Bacterial plate assays and electrochemical methods: an efficient tandem for evaluating the ability of catechol-thioether metabolites of MDMA ("ecstasy") to induce toxic effects through redox-cycling.

Several catechol-thioether metabolites of MDMA (ecstasy), three monoadducts, 5-(glutathion-S-yl)-N-methyl-alpha-methyldopamine (1), 5-(N-acetylcystein-S-yl)-N-methyl-alpha-methyldopamine (2), and 5-(cystein-S-yl)-N-methyl-alpha-methyldopamine (3), and two bi-adducts, 2,5-bis(glutathion-S-yl)-N-methyl-alpha-methyldopamine (4) and 2,5-bis(N-acetylcystein-S-yl)-N-methyl-alpha-methyldopamine (5), have been synthesized through an environmentally friendly one-pot electrochemical procedure. Their cytotoxicity profiles were further characterized using simple Escherichia coli plate assays and compared with those of N-methyl-alpha-methyldopamine (HHMA), dopamine (DA), and its corresponding catechol-thioether conjugates (monoadducts 6-8 and bi-adducts 9 and 10). Toxicity mediated by reactive oxygen species (ROS-TOX) was detected in the OxyR- assay, using cells sensitive to oxidative stress due to a deficiency in the OxyR protein. Toxicity arising from the high susceptibility of quinone toward endogenous nucleophiles (Q-TOX) was detected using OxyR+ cells, in the presence of tyrosinase, to promote catechol oxidation to the corresponding o-quinone. At the exclusion of 5-(cystein-S-yl) mono-conjugate 3, which was devoid of any toxicity, all compounds produced ROS-TOX, which was enhanced in the presence of tyrosinase, suggesting that the generated o-quinone (or o-quinone-thioether) species can enter redox cycles through its semiquinone radical, leading to the formation of ROS. The sequence order of toxicity was HHMA approximately = 1 approximately = 2 approximately =5 >> 7 > DA approximately = 4 > 10 > 6 > 8. In contrast, no Q-TOX arising from the binding of quinones with cellular nucleophiles was evidenced, even in the presence of tyrosinase.
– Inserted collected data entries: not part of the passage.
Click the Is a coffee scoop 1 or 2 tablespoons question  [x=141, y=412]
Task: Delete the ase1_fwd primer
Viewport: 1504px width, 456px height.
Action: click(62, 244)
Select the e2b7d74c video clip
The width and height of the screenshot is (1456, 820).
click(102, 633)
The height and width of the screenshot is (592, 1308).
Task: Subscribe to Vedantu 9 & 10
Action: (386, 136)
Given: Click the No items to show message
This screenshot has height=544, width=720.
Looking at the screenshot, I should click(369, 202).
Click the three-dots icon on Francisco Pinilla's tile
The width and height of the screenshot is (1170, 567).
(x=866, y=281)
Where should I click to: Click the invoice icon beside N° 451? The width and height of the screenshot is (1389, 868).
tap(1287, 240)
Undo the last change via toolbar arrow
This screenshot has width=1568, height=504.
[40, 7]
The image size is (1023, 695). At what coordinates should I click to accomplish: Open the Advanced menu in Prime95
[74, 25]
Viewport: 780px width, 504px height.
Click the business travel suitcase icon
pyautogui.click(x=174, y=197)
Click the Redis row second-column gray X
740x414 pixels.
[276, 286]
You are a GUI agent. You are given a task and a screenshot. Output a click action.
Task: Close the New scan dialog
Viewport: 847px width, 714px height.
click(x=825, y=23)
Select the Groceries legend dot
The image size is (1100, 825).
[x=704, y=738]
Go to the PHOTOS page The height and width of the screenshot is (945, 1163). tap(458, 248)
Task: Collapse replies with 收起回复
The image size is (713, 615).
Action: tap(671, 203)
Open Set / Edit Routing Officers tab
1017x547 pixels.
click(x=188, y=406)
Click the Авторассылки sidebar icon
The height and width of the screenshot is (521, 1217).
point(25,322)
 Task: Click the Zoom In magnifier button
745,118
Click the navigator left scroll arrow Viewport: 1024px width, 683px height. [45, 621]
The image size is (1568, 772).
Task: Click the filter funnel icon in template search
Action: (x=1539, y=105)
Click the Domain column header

Finally, taking into account that several different pathways could contribute to the overall MDMA toxicity and that HHMA and catechol-thioether conjugates 1-5 have not been undoubtedly established as in vivo toxic metabolites of MDMA, it can be suggested that these compounds could participate in the toxic effects of this drug through the efficiency of redox active quinonoid centers generating ROS.